[Challenge]
Format these lines as a JSON list of strings, one string for each line, with blank lines left out. Leave the pictures out of the answer.

*** Material shown ***

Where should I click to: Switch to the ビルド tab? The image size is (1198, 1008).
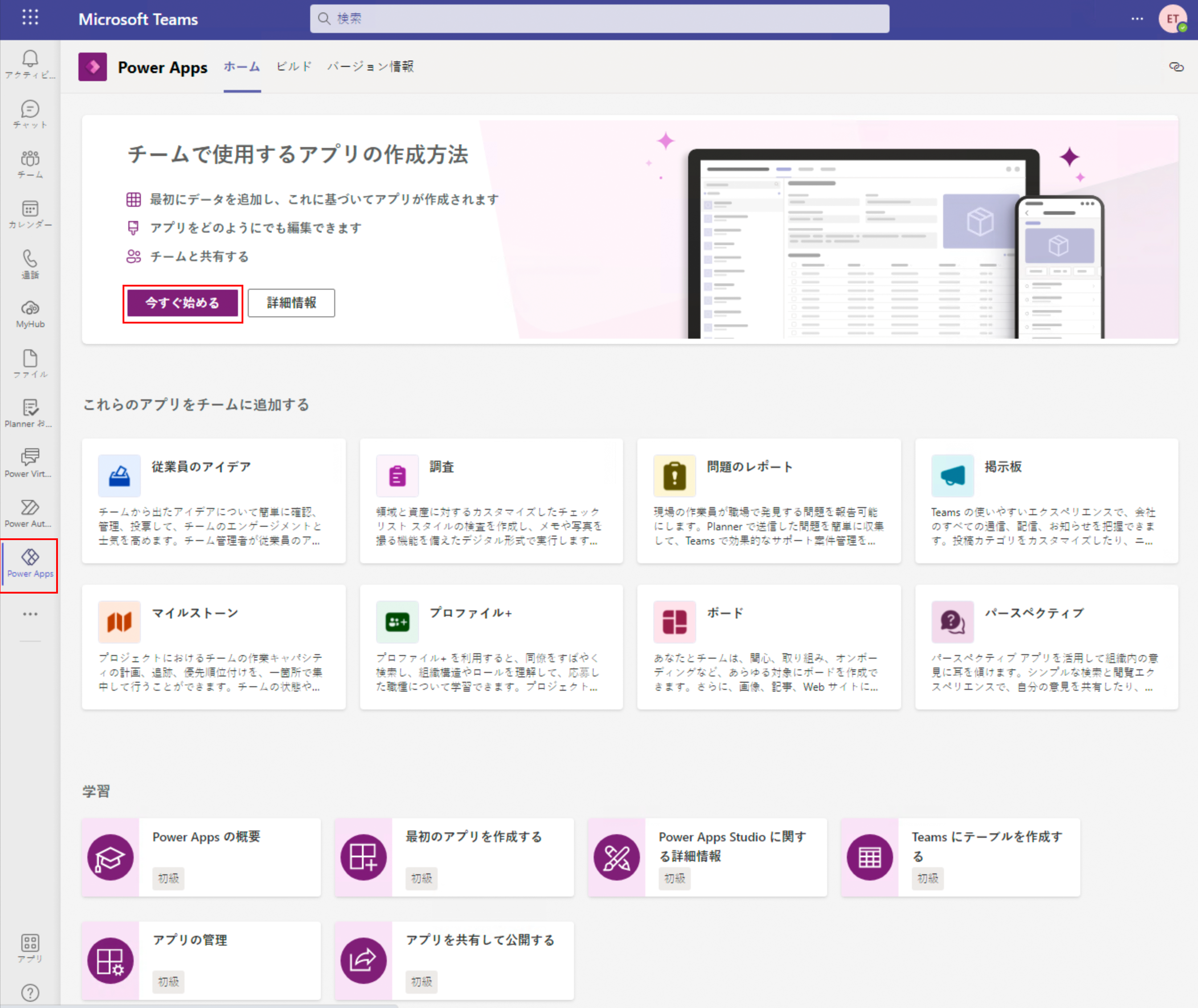(294, 67)
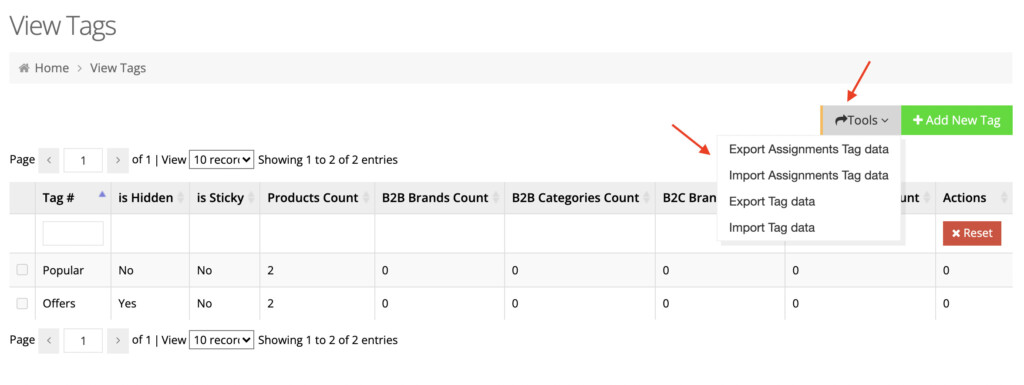Viewport: 1024px width, 385px height.
Task: Go to the next page with the top arrow
Action: (118, 160)
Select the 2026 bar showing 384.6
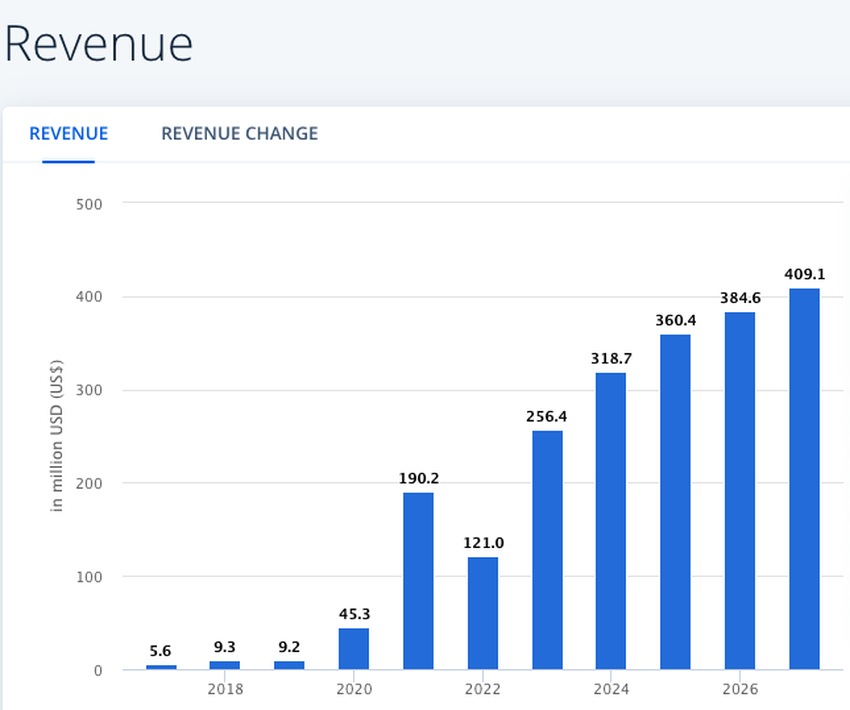This screenshot has height=710, width=850. pos(740,490)
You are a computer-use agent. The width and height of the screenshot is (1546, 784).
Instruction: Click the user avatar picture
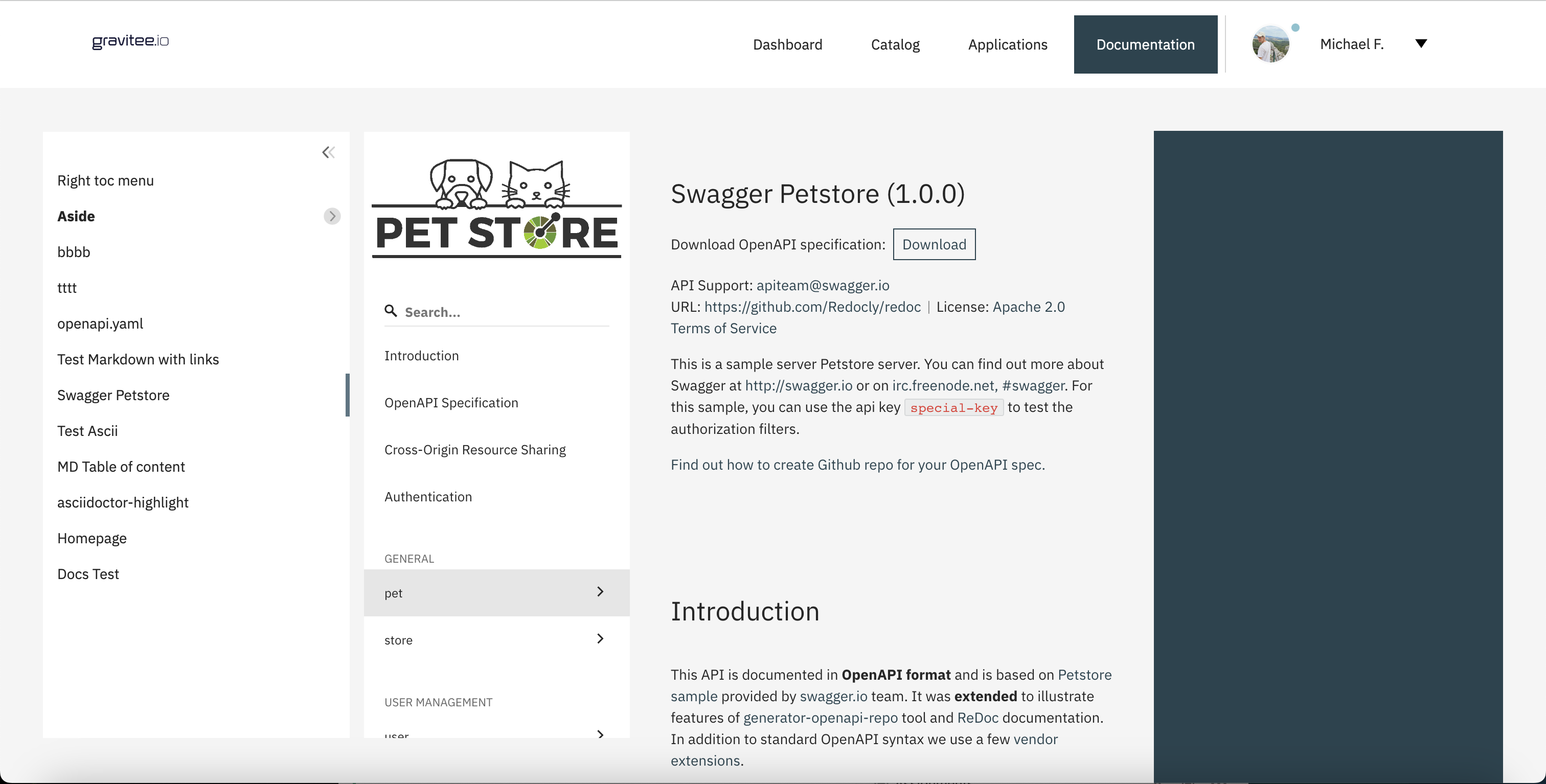(x=1270, y=44)
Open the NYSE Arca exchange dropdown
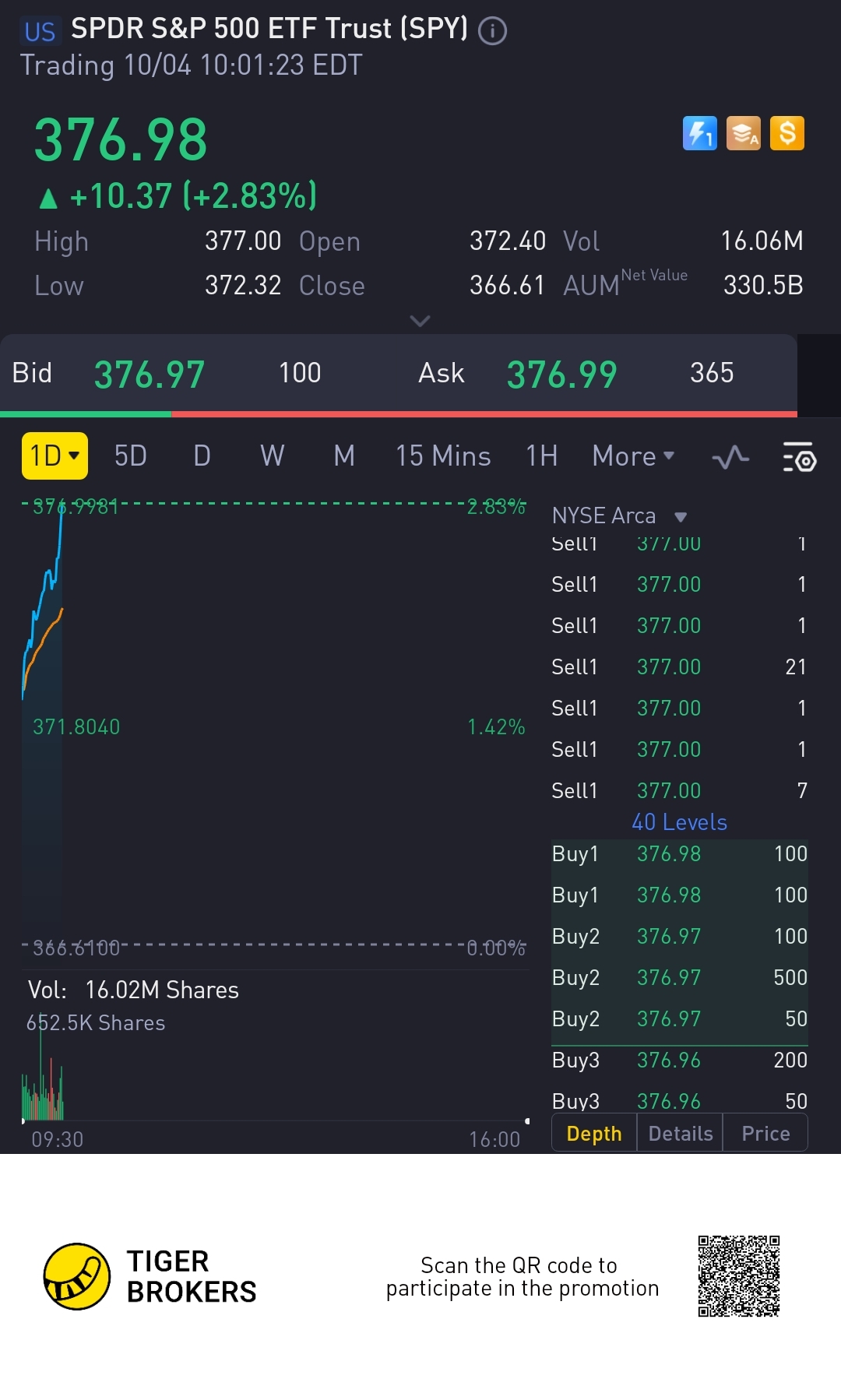 click(619, 515)
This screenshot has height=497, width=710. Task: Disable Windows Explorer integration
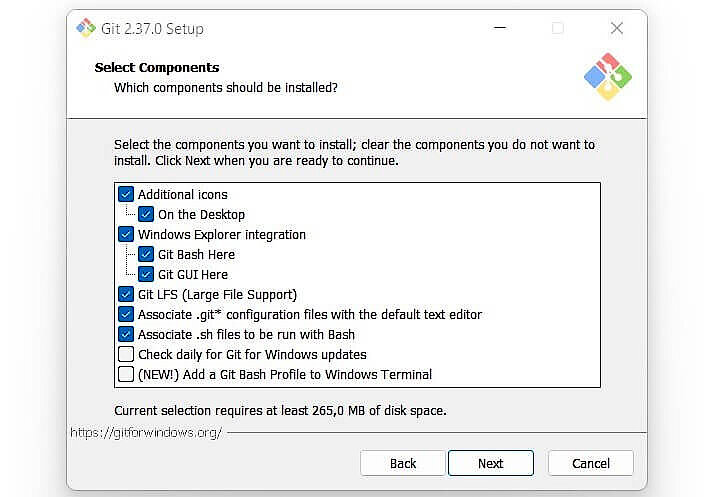point(126,234)
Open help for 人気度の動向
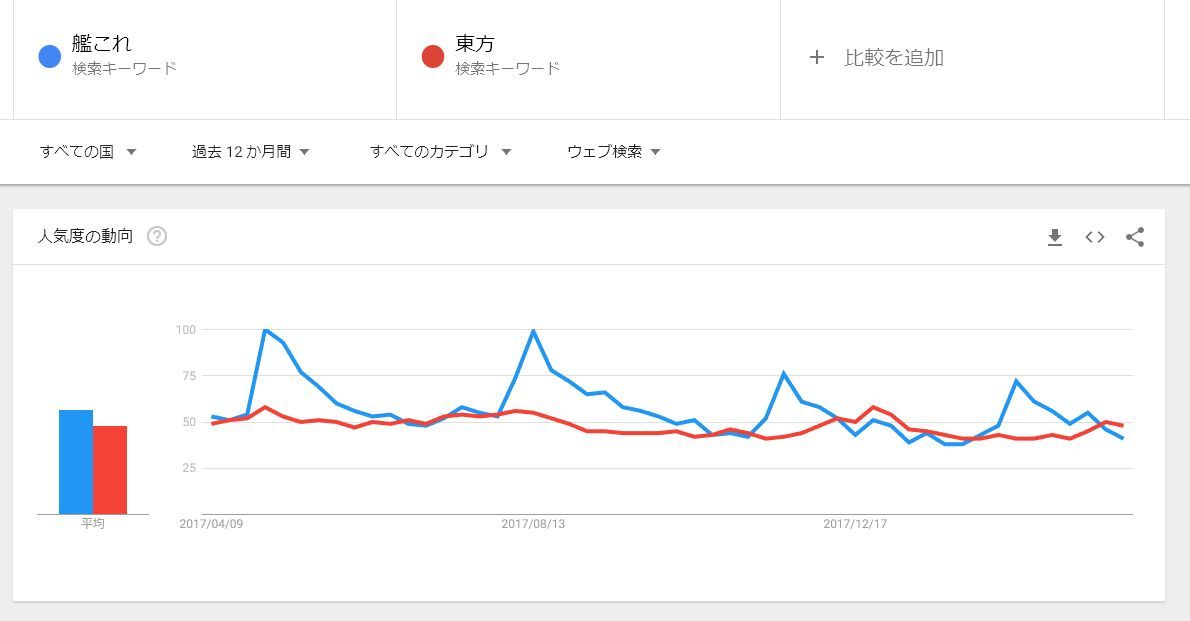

***

[Result of the exercise]
[
  "Where should I click to: Switch to the ビルド tab? The image size is (1198, 1008).",
  "(294, 67)",
  "Viewport: 1024px width, 385px height.",
  "Task: Go to the next page with the top arrow",
  "Action: (118, 160)",
  "Select the 2026 bar showing 384.6",
  "This screenshot has height=710, width=850. pos(740,490)",
  "You are a computer-use agent. The width and height of the screenshot is (1546, 784).",
  "Instruction: Click the user avatar picture",
  "(x=1270, y=44)",
  "Open the NYSE Arca exchange dropdown",
  " click(619, 515)",
  "This screenshot has height=497, width=710. Task: Disable Windows Explorer integration",
  "point(126,234)",
  "Open help for 人気度の動向"
]